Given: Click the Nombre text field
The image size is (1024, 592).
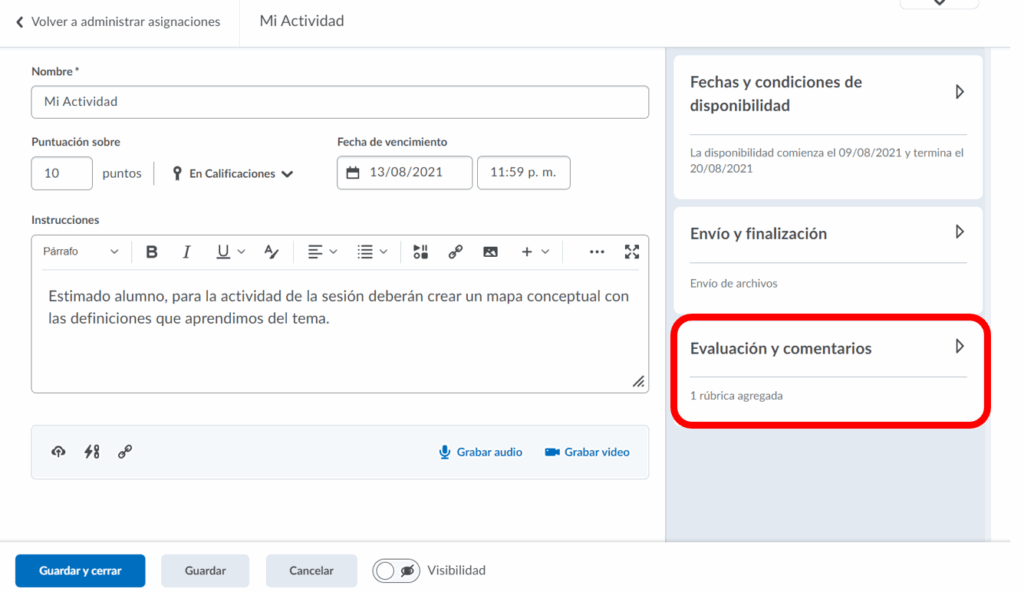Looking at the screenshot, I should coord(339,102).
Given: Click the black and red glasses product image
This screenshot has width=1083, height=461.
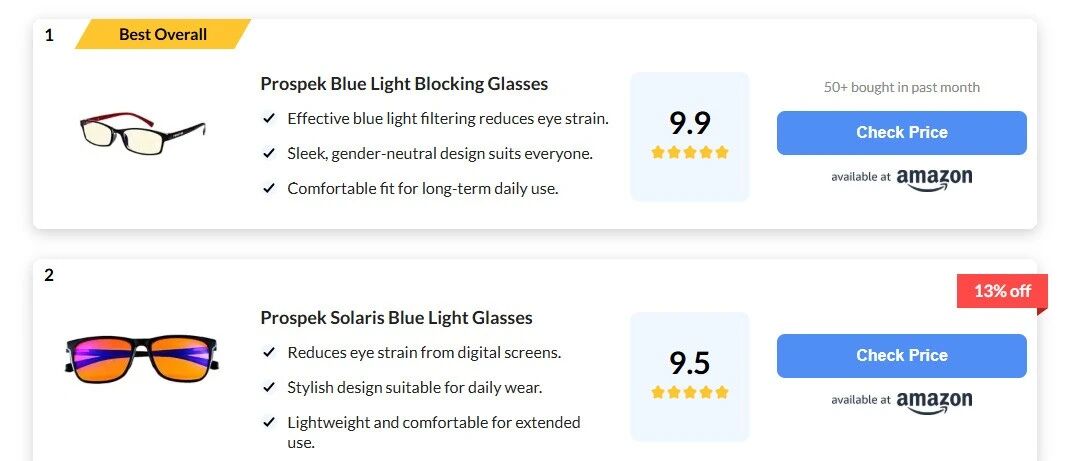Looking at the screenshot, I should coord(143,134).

*Prompt*
Leaving the pictures out, set down exactly the lines from the one with "Given: Click the black" through the end of the records.

*Solution*
Given: Click the black and red glasses product image
This screenshot has width=1083, height=461.
Looking at the screenshot, I should coord(143,134).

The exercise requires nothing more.